STATED PROBLEM: Copy out every line of the records, requests included, from the line holding "You are a GUI" through the end of the records, inclusive, and shift each coordinate in the answers by -149. Leave the pictures out.

==== PROVIDED ENTRIES

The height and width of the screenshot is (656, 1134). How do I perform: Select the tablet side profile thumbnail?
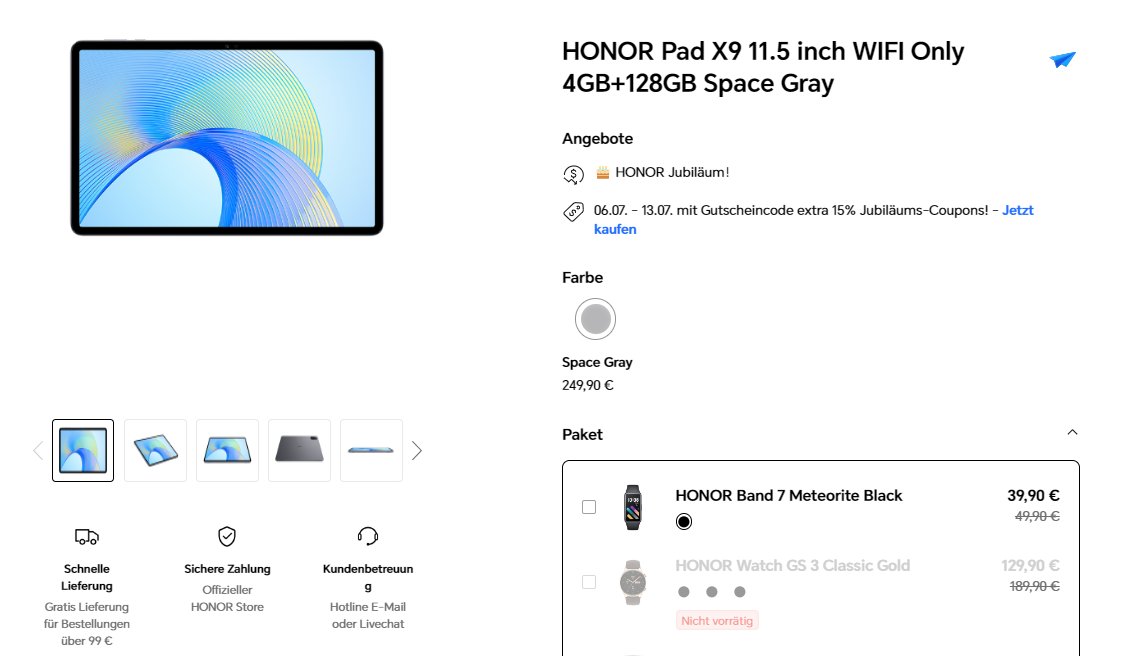(371, 451)
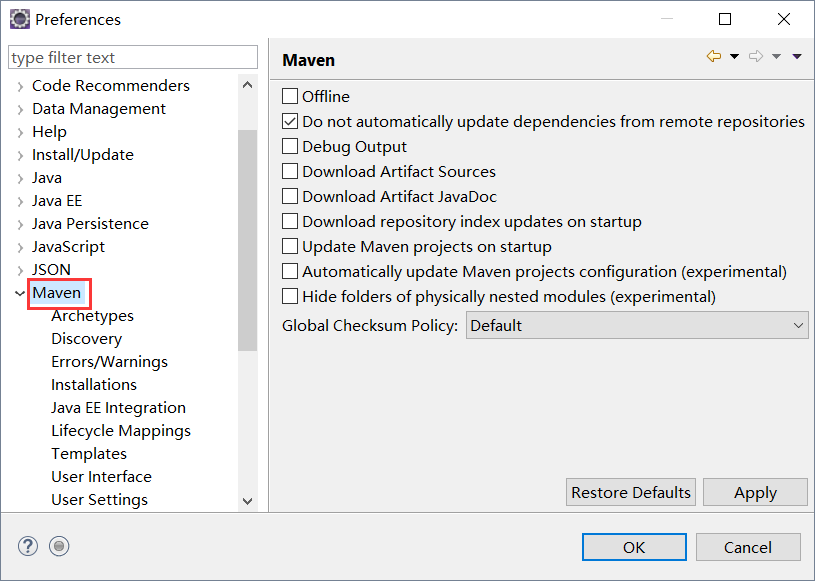Toggle Debug Output checkbox
815x581 pixels.
290,147
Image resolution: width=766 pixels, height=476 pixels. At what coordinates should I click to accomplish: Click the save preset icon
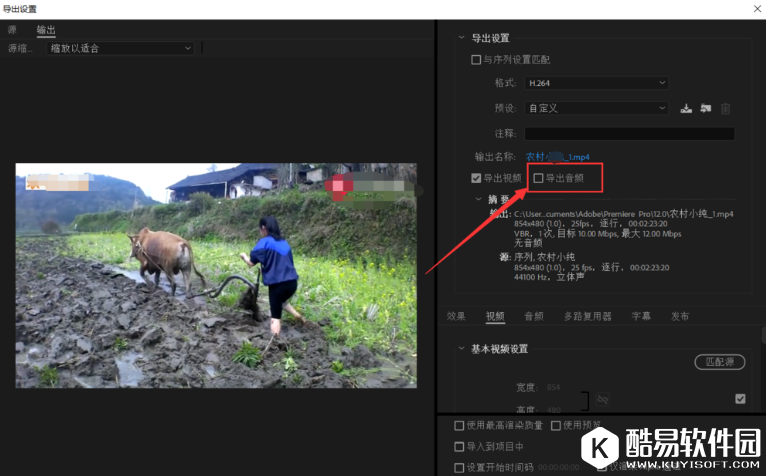point(686,108)
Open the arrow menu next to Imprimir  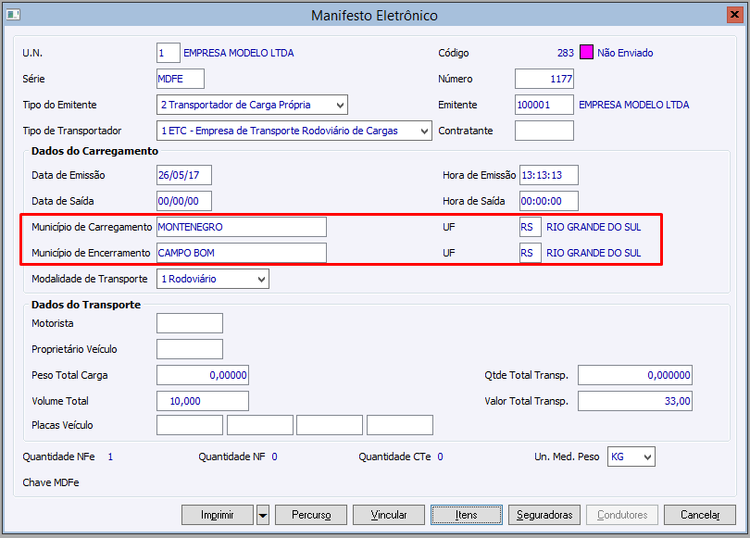coord(263,515)
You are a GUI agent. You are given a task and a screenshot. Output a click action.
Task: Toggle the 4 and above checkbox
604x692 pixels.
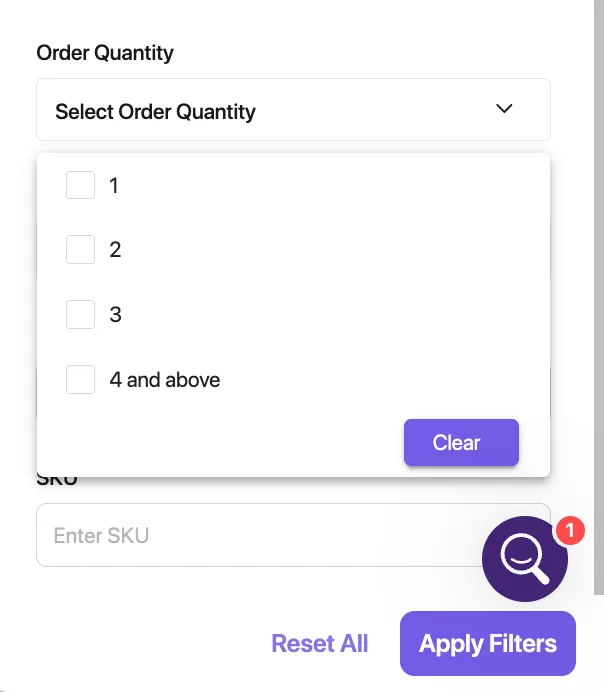click(x=80, y=380)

========

THE OUTPUT:
You are a GUI agent. You are given a task and a screenshot. Output a click action.
Task: Toggle the 4 and above checkbox
604x692 pixels.
click(x=-69, y=231)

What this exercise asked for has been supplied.